Nahrungsregime
Ein Nahrungsregime umfasst das dauerhafte Zusammenspiel von Wertschöpfungskonzentration („Akkumulation“) und Steuerung (Regulation“) entlang transnationaler Warenketten, die von der Produktion über die Distribution bis zum Konsum (einschließlich der Entsorgung) von Nahrung reichen.
Das Konzept der Nahrungsregime beschäftigt sich somit weniger mit Nahrung als Forschungsgegenstand als vielmehr mit den politischen, ökonomischen, sozialen und ökologischen Verbindungen und Konsequenzen, die sich aus den wechselseitigen Verflechtungen von nahrungsbezogenem Handel, Produktion und Konsumption im historischen Wandel und globalen Maßstab.
Zwischen den mehrere Jahrzehnte langen Regimephasen liegen oft durch Wirtschaftskrisen oder Staatenkonflikte hervorgerufene Übergänge, die alte, widersprüchlich gewordene Akkumulations- und Regulationsweisen durch neue, in sich stimmigere Regime überwinden.
Die Forschung unterscheidet drei globale Nahrungregime, wobei der Akzent meist weniger auf dem Produktions- und Konsumtions- als auf dem Distributionsaspekt liegt:
- das Erste Nahrungsregime (extensive food regime), es ist europäisch, vor allem britisch zentriert und reicht von den 1870er bis zu den 1930er Jahren,
- das Zweite Nahrungsregime (intensive food regime), es ist US-zentriert und reicht von den 1940er bis zu den 1970er Jahren und
- das Dritte Nahrungsregime (corporate food regime), es ist WTO-zentriert und dauert seit den späten 1980er Jahren an.

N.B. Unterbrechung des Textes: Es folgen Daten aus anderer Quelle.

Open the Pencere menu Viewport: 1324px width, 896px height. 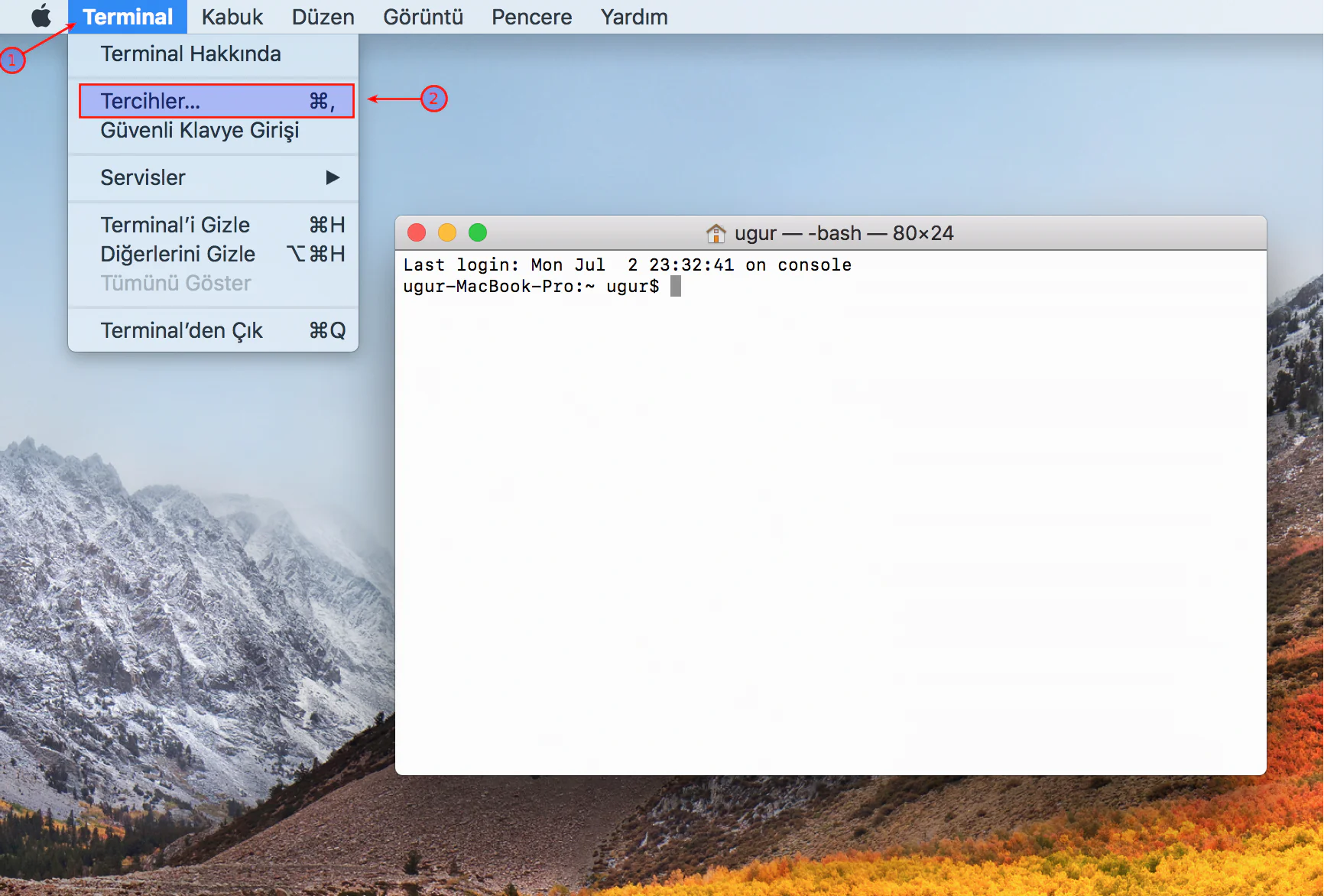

Quelle: Langthaler, E. 2016
Jedes Nahrungsregime zeichnet sich durch ungleiche Tausch- und Machtbeziehungen zwischen Zentren und (Semi-)Peripherien innerhalb des Weltsystems aus.
Zu den Stärken des Nahrungsregime-Konzepts zählen die Verbindung von Produktions- und Konsumfragen, die transnationale, den Nationalstaat als Untersuchungsrahmen überwindende Ausrichtung und ferner die zieloffene, nicht auf einen Endzustand verengte Entwicklungsperspektive. Bestehende Schwächen suchen neuere Ansätze mit der Stärkung von postkolonialen, sozialökologischen und akteurorientierten Perspektiven zu überwinden.